Thousands of farmers from France’s largest grain-growing regions took to the streets of Paris March 25 to protest against government plans to change the way EU farm aid is allocated.

The police said 4,000 people were taking part in the protest while organizers put the number at between 5,000 and 8,000 participants.

The farmers, largely from northern regions of the country, denounced plans unveiled by French Agriculture Minister Michel Barnier last month to reallocate 1.4 billion euros ($1.91 billion) of EU farm aid between different sectors in 2010.

“This is a plan that cuts help to agriculture at a time when there are stimulus plans for the car sector, for the banking sector,” Luc Smessaert, head of the farmers’ union for the Oise, one of France’s largest grain-growing areas, told Reuters.

France intends to take aids initially devoted to growers, who saw their revenue rise last year due to a surge in prices, and channel them towards farmers who feed their livestock on grass, those operating in the mountains and producers of organic food.

Farmers warned the decisions were dangerous at a time of high price volatility.


But Barnier defended his plan, saying such steps were necessary to prepare for the next large overhaul of the CAP in 2013 and that it was based on negotiations with farm unions.

“The deductions, even if grain growers take their share, are balanced when looking at the level of aids for each sector,” Barnier said in a speech to the French agriculture boards, which represent the main players in the farm sector.

“It is unfair to say that grain farms are the only ones to pay,” he added, stressing that their loss would amount to 10 euros per tonne of grain.
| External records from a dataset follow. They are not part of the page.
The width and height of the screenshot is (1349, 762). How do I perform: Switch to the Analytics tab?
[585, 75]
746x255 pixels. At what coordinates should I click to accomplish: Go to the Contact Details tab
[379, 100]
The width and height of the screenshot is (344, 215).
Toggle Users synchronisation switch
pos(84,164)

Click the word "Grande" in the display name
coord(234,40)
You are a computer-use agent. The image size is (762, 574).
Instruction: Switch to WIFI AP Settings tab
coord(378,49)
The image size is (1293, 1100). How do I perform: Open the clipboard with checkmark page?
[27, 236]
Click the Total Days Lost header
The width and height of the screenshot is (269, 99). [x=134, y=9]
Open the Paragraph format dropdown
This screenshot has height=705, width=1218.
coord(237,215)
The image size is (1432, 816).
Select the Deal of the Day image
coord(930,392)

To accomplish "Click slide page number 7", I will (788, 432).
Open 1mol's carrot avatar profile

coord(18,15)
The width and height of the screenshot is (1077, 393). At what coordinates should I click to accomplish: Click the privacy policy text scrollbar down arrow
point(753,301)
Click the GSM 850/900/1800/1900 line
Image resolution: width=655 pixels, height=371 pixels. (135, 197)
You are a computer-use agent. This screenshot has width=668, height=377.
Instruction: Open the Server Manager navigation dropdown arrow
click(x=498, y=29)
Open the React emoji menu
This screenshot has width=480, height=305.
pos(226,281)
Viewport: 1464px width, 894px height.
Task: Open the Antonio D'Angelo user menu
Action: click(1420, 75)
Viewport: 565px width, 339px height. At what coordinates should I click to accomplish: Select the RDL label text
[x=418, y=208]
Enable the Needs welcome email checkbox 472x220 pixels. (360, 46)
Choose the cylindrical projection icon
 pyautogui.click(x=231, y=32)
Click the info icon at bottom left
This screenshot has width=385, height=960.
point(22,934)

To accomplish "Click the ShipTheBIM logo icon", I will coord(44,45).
France is the largest beneficiary of the EU’s Common Agricultural Policy (CAP) with 10 billion euros ($13.5 billion) in farm payments each year and grain growers get roughly two-thirds of these aids.

While growers’ income jumped in 2008, agricultural commodity prices had fallen sharply this year – because of bigger crops and as a result of the economic gloom – making the French plan less justified, he said.

Crop producers’ union Orama called the French government’s plan arbitrary and brutal and asked that the shift in aid be made over several years, a move Barnier told the agriculture boards would be “difficult,” without explaining why.